Second, the Court of Appeal reaffirmed that the PRA only applies to writings that are “prepared, owned, used, or retained by any state or local agency.” The Court held that communications sent to/ received by public employees and officials on exclusively private devices using private accounts are not public records. However, the public meeting requirements of the Brown Act can still apply and private records may still be discoverable in civil or criminal litigation or as the result of other court action.
Third, it cannot be overlooked that the City of San Jose did produce records sent from/ received on private devices that were stored on the City’s servers. Thus, it remains possible that some seemingly “private” communications may still be subject to disclosure.
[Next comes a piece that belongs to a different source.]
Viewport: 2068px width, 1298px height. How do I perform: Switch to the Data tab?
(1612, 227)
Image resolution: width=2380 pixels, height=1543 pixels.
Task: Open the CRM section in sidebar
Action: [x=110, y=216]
For instance, if a councilmember uses a personal laptop to log into a city network to send/receive emails, then a private email sent from the council member’s Gmail account and stored on city servers would potentially be subject to disclosure under the Act.
Finally, PRA requests continue to raise complicated legal questions regarding whether records are public records and/or exempt from disclosure. A failure to timely comply with the PRA can result in an order to disclose records as well as an order to pay attorney’s fees. We therefore recommend that agencies designate one or more individuals to receive in-depth training and to regularly respond to PRA requests to minimize the risks associated with non-compliance.